Tubuh Geologi dari puitika Zawawi Imron

Dalam peta itu, D. Zawawi Imron memperlihatkan jejak paling berwarna untuk melihat strategi puitika Jawa Timur dalam peta puisi Indonesia. D. Zawawi Imron banyak dilihat puisi-puisinya organik dengan ikon-ikon alam maupun kultur Madura dan tradisi sastra pesantren, juga menyimpan militansi khas Jawa Timur. Militansi yang bisa ditarik ke daya hidup, mistik, maupun konsekuensi-konsekuensi sosial seperti dalam sajaknya Utang atau Celurit Emas. Militansi yang kadang-kadang menjadi tidak berbatas lagi dengan semacam nihilisme puitik. Melalui puisi-puisinya. kita seperti kembali menyusuri daun-daun kering antara cerita-cerita panji dan candi, menaiki perahu antara laut, sungai dan hutan, menyusuri folklor-folklor pesantren dan menciptakan adanya komunitas literer yang memang berpikir dengan imaji dan bukan dengan logika.
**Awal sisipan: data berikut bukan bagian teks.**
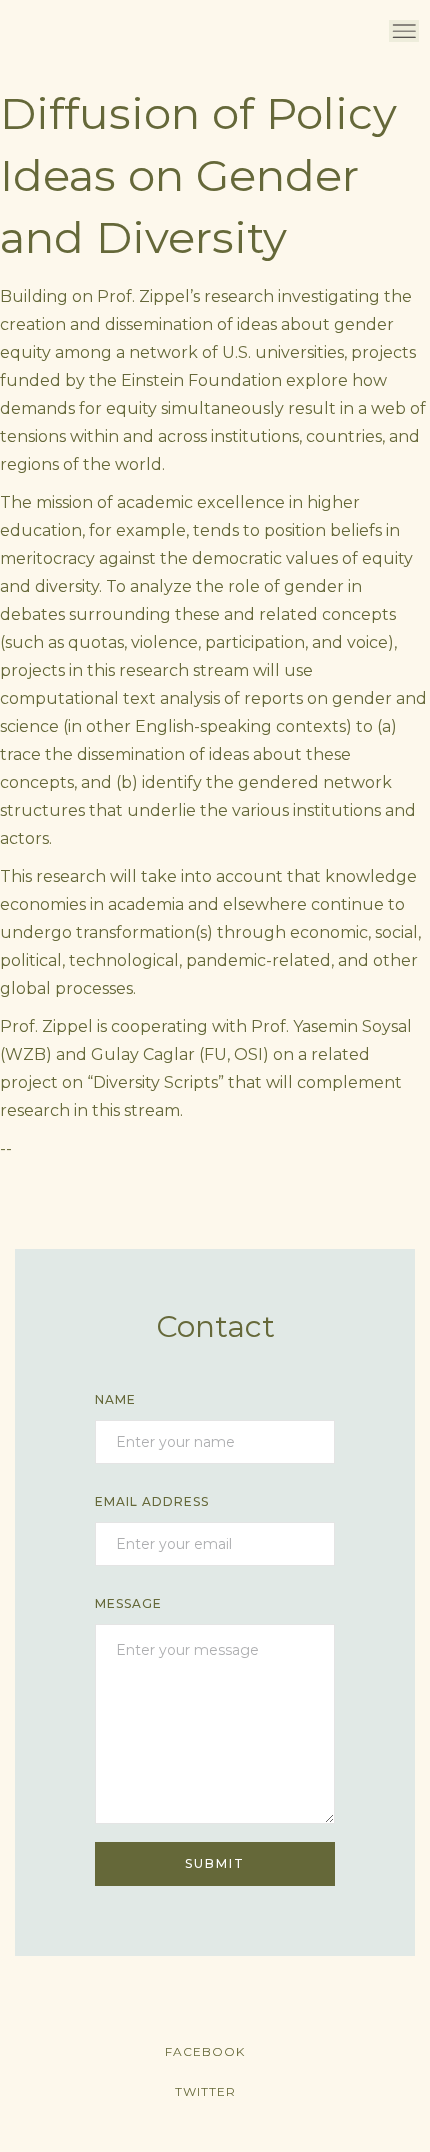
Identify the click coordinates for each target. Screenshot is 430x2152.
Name (115, 1399)
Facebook (205, 2051)
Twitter (205, 2091)
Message (128, 1603)
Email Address (152, 1501)
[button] (404, 31)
Budaya lisan saya kira merupakan seponsor utama untuk lahirnya cara berpikir seperti ini.

Puisi-puisi Zawawi memiliki strategi puitik yang umumnya bergerak dari isu-isu sosial, nilai-nilai lokal atau reliji sebagai “tubuh pertama” dari puitikanya. Isu atau nilai-nilai ini kemudian bergerak mengalami internalisasi dan menghasilkan “tubuh kedua”. Lihatlah sajak Utang karya D. Zawawi Imron ini: Kalau utang itu telah menjadi bulu tubuh kami, menjadi rambut dan bulu ketiak kami, utang itu akan mendesir dalam aliran darah kami, dan mendetak dengan sejumlah detak jantung kami, serta tak sempat kami lunasi, sebelum kami mati, utang itu akan menjadi nanah tempat berkubang anak-anak kami, utang itu akan menjadi samudera tempat berlayar cucu-cucu kami (dari Ribut Wijato, “Propinsi Para Penyair”, 2002).
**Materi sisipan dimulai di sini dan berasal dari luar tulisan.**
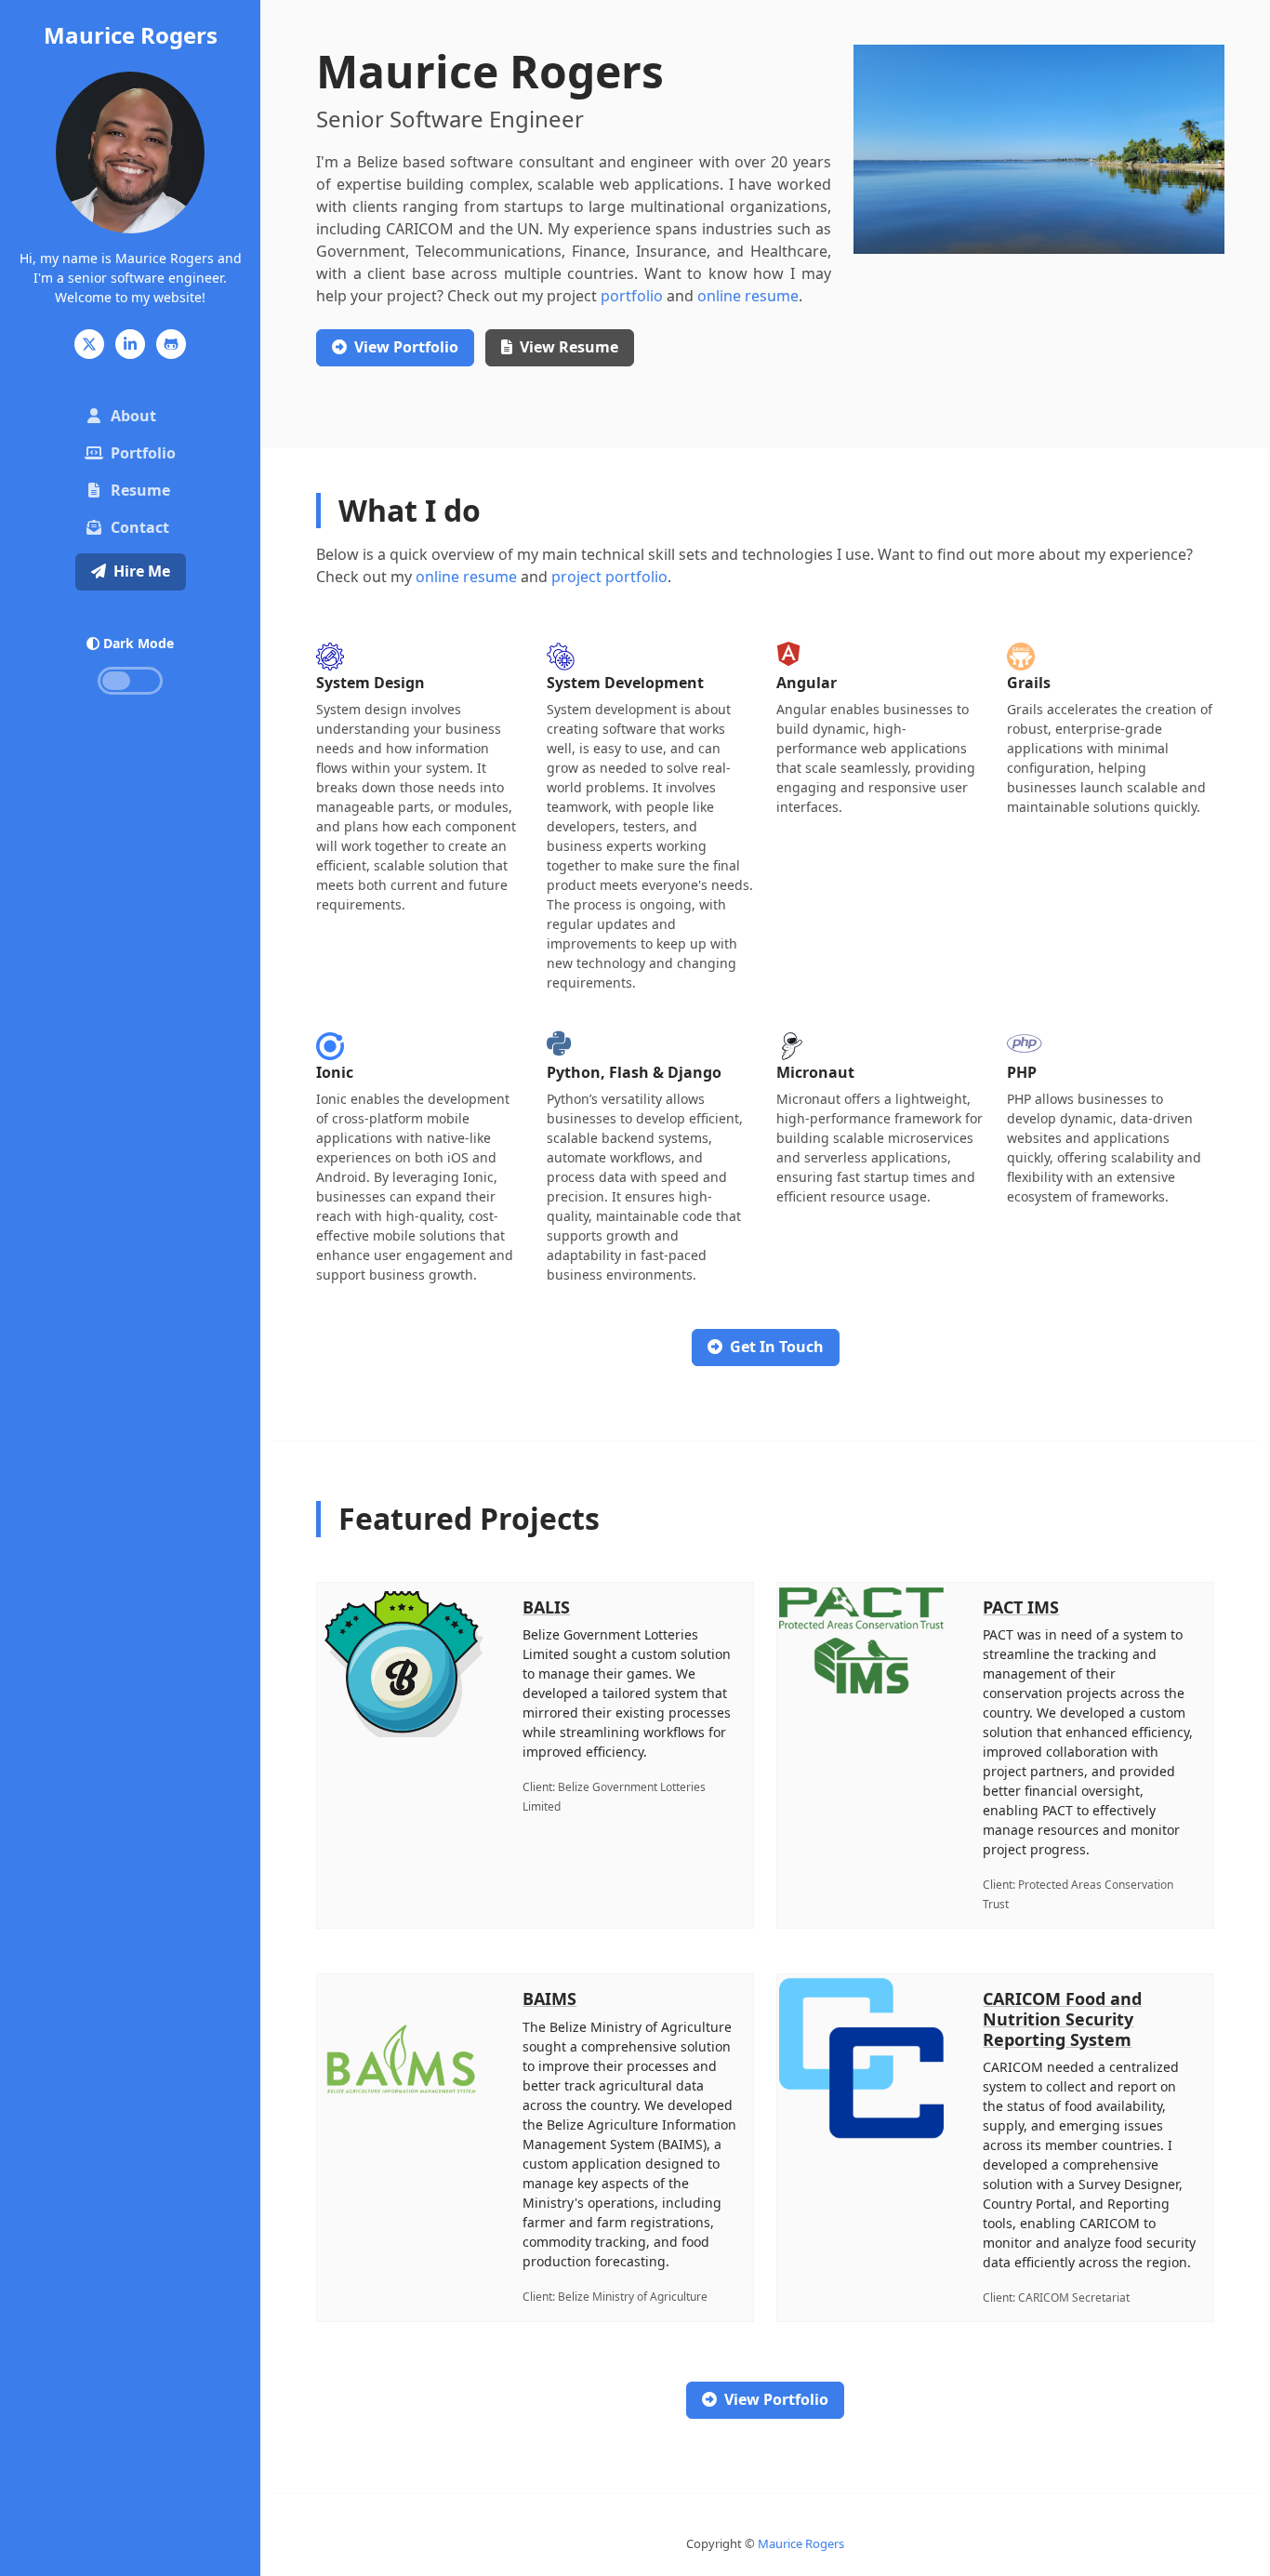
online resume (748, 295)
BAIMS (549, 1998)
Tema utang dalam puisi Zawawi, yang merupakan isu nasional, dalam strategi puitikanya mengalami internalisasi seakan-akan utang telah menjadi tubuhnya sendiri. Melalui tubuh kedua ini, penggemparan dan pengukuhan atas eksplorasi imaji-imaji puisi mulai dilakukan hingga mendapatkan posisinya yang massif dan militan.

Tubuh kedua ini cenderung melakukan distraksi atas isu atau tema yang diangkat. Tema hutang oleh Zawawi dialihkan melalui internalisasi individual: Hutang menjadi aku, hidup dalam tubuhku dan menjadi tubuhku sendiri. Internaliasi yang berlangsung menjadi mistifikasi antara aku dan hutang. Di sini imaji bergerak menjadi tidak terduga, dan unsur-unsur kultur mendapatkan ruang lebih besar untuk digerakkan. Setelah itu “tubuh ketiga” diciptakan untuk mendistribusi metafor ke ruang dan waktu yang lebih luas, menjadi samudra dan anak-cucu. Tubuh ketiga ini menjalan fungsi untuk menyampaikan semacam pesan yang dibawa puisi. Pesan dengan imaji-imaji kewilayahan.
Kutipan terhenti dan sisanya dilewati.